A directed verdict may be granted for a party having the burden of proof on a dispositive issue where, taking the evidence in the light most favorable to the non-movant, the only reasonable inference that a jury could draw is that in favor of the movant, i.e., where as a matter of law the evidence establishes the issue in favor of the proponent of the issue. See Thornhill v. Donnkenny, Inc., 823 F.2d 782, 786 (4th Cir. 1987); United States v. Grannis, 172 F.2d 507 (4th Cir. 1949). We review all directed verdict rulings de novo. Miller v. Premier Corp., 608 F.2d 973, 981 n. 8 (4th Cir. 1979).
This diversity action is governed by the medical malpractice law of North Carolina. Erie Railroad v. Tompkins, 304 U.S. 64, 71-72 (1938). North Carolina defines contributory negligence and the effect of its establishment as
[T]he breach of the duty of the plaintiff to exercise due care for his own safety in respect of the occurrence about which he complains, and if his failure to exercise due care for his own safety is one of the proximate contributing causes of his injury, it will bar recovery.
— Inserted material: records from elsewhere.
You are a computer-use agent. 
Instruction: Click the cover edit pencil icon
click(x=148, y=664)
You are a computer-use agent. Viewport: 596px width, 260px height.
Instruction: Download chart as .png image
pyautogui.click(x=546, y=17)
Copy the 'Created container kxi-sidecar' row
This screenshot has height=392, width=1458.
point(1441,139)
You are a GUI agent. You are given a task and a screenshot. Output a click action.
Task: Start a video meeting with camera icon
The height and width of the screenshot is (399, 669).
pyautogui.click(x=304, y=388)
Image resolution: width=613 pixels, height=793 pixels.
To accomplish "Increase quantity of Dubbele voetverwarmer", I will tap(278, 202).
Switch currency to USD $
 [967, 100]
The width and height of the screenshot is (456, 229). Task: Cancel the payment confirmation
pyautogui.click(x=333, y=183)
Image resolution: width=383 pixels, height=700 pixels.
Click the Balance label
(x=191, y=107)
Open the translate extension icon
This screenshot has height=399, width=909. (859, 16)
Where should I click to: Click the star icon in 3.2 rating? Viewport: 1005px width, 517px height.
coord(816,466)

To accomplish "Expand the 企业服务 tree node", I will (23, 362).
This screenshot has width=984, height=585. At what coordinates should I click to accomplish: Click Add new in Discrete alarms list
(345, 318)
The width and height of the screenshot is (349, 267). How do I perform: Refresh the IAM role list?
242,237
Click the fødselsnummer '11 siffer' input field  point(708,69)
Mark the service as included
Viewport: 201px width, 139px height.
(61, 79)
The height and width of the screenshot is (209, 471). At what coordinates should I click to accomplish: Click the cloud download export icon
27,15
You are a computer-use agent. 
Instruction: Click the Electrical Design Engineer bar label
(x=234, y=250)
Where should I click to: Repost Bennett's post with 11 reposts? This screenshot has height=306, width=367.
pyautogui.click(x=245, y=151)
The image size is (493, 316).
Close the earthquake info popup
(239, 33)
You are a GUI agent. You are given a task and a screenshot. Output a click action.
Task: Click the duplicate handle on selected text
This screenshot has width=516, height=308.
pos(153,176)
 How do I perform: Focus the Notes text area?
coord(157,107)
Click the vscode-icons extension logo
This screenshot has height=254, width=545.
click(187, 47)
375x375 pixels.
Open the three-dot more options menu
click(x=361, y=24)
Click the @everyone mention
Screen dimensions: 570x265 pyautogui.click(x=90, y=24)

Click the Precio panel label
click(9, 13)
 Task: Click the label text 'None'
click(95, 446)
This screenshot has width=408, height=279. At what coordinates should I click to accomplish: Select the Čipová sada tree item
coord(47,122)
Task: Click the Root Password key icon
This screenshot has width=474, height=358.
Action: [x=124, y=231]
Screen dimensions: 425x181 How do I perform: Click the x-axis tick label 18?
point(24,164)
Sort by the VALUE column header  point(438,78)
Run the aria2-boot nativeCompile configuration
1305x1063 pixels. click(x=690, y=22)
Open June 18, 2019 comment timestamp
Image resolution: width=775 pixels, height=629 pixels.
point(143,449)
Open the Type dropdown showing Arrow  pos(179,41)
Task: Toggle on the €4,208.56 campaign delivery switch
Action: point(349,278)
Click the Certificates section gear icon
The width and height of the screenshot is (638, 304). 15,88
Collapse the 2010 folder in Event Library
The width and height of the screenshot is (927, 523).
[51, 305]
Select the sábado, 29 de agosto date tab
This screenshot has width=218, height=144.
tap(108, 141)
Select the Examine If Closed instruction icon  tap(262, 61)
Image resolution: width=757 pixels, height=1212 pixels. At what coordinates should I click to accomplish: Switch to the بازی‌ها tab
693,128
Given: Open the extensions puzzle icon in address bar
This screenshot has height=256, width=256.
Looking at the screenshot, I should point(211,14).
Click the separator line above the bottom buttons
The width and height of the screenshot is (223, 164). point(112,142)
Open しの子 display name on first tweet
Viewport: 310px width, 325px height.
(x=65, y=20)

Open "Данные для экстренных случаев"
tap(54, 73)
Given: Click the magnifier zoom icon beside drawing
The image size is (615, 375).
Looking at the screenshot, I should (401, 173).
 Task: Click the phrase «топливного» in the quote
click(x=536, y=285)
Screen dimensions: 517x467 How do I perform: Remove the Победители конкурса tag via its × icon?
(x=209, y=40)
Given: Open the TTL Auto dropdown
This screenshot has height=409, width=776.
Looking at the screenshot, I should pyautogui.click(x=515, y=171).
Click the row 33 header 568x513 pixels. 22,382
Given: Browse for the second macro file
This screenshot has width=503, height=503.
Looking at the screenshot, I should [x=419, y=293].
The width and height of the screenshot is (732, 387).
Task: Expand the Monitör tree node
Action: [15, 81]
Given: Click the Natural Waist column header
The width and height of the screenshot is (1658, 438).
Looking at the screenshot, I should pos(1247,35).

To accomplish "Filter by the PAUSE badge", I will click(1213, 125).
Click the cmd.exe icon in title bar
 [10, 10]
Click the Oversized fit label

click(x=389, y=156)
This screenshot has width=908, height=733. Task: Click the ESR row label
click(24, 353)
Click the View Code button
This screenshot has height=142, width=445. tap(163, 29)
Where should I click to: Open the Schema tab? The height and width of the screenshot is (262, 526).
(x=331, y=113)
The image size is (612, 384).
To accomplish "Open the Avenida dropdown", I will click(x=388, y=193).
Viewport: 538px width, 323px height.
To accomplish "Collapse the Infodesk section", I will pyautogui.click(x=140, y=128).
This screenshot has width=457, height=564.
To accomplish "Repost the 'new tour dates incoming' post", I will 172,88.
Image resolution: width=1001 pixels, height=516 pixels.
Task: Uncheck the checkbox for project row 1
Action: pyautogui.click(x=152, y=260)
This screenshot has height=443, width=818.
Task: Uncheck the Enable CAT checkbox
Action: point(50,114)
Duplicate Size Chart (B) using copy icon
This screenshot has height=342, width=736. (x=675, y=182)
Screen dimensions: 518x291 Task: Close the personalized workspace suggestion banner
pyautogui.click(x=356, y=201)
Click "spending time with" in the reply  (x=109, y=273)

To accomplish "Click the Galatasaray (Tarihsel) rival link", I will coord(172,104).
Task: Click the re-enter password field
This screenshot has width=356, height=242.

Holderfield v. Rummage Brothers Trucking Co., 61 S.E.2d 904, 906 (N.C.1950). We agree with the district court that the evidence here establishes contributory negligence as a matter of law.
Dr. Morgan referred Mazi to specialists on three occasions. Each referral pertained to problems Dr. Morgan identified to Mazi as related to gum condition. Mazi knew she had periodontal disease in 1979, but on at least one occasion, she failed to comply with the treatment advice of a periodontist to whom Dr. Morgan had referred her. Controlling North Carolina law does not require a person to shape her behavior by circumstances of which she is justifiably ignorant, but it does hold a plaintiff contributorily negligent if she "acts or fails to act with knowledge and appreciation, either actual or constructive, of the danger of injury which [her] conduct involves." Clark v. Roberts, 139 S.E.2d 593, 597 (N.C.1965). Mazi indisputably failed to take the necessary steps to secure specialist care for her periodontal disease, despite the fact that she knew or should have known the seriousness of her disease and of the need for such care throughout most of the nine years she received treatment from Dr. Morgan. This constituted contributory negligence, barring recovery under North Carolina law.
Charles Rinehart's claim for loss of consortium was also rightly held barred by his spouse's contributory negligence. Restatement (Second) of Torts § 694A, comment b (1977).
For the foregoing reasons, we affirm the district court's judgment.